わたしの会社では現場でのOJT以外に具体的な業務や営業を教えるためのマニュアルや育成のノウハウがありません。そうなると新卒の育成はOJTのために付いた先輩や上司次第です。良い上司に恵まれれば良い教えを受けられますし、そうでない上司であれば育成状況もそれなり。会社の重要な取り組みであるはずの人材育成の品質に大きなムラが生まれてしまいます。

OJTそのものにはメリットはありますが、わたしの会社のようにOJTだけに人材育成を頼っていることが問題なのです。

OJTには限界がある

なぜ人材育成をOJTに頼ってはダメなのでしょうか。それはOJTは人材育成という会社の経営に直結した課題なのに現場レベルに任せてしまっているからです。
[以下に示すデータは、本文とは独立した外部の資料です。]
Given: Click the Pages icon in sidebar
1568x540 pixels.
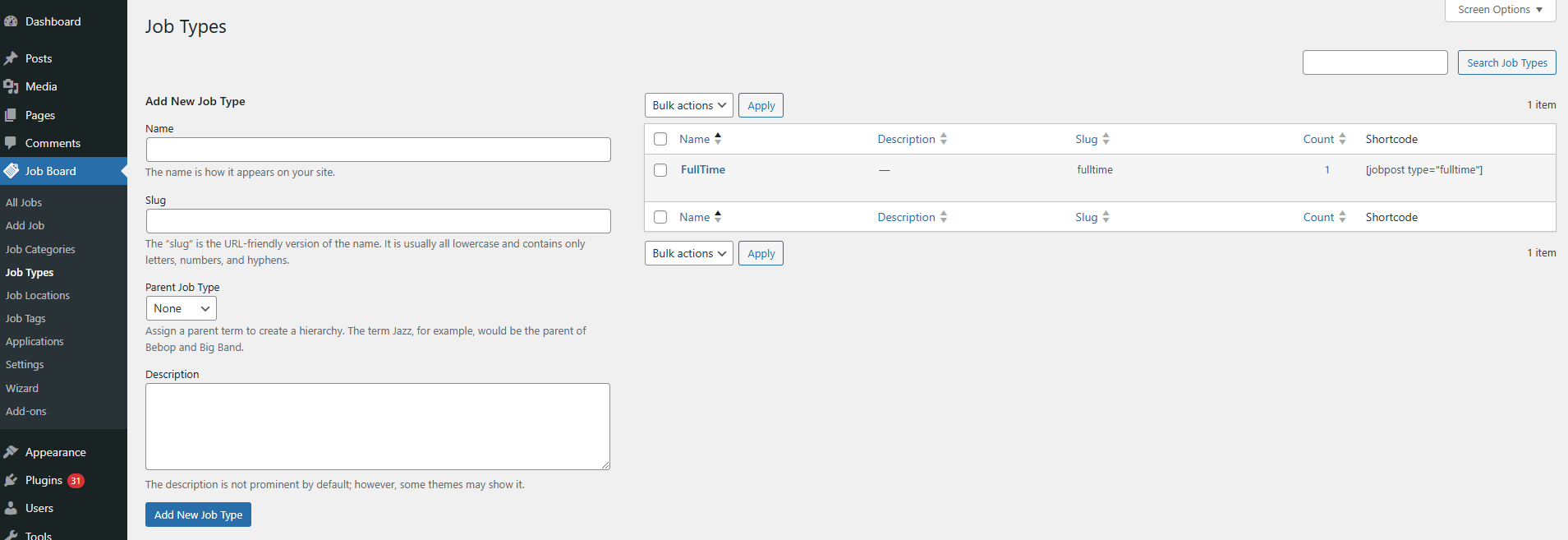Looking at the screenshot, I should click(x=11, y=115).
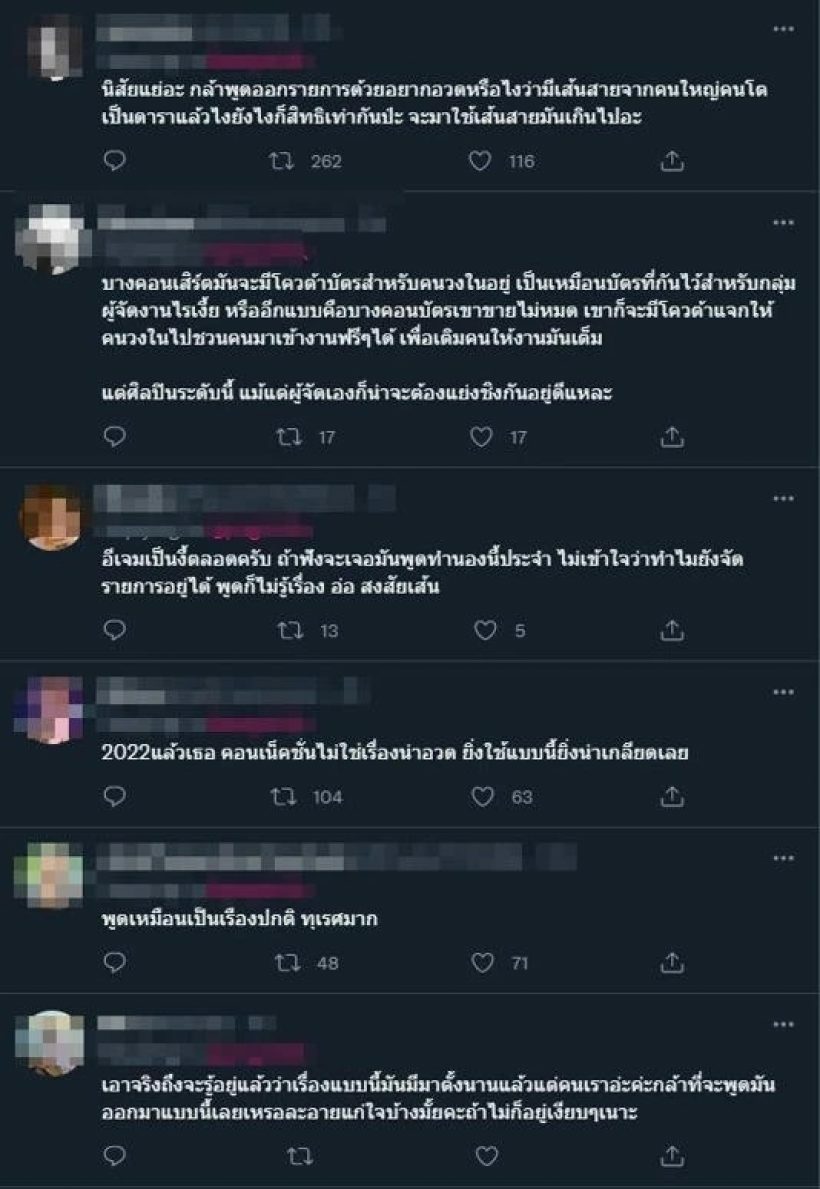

会社にはビジョンや経営理念などの「なぜこの会社が存在しているのか?」という存在理由と会社が事業を行う目的を明確にしたものがあります。多くの会社ではビジョンや経営理念は単にお客様に貢献するなどといったありきたりな内容で、社員の行動の基本にまで落とし込まれていません。まして現場レベルのOJTではこれらのことは反映されません。

実際わたしの会社では会社のビジョンはありますが現場に配属されてOJTで研修を受けたメンバーたちの仕事ぶりからは会社のビジョンは感じられません。

そして今ビジネスの現場では変化のスピードが早くなっています。働く人の価値観が多様化し労働人口が大幅に減少していく。ITやAIの進化によってビジネスが大きく変わろうとしています。そんな中で短期的に成果を求められる現場に人材育成を丸投げしていては広い視野に立って物事が考えられるような高度な人材を育成することはできないのです。

理想的な人材育成とは?

ではどのような人材育成が理想的なのでしょうか?その前にどんな人材が理想的なのかを考えてみましょう。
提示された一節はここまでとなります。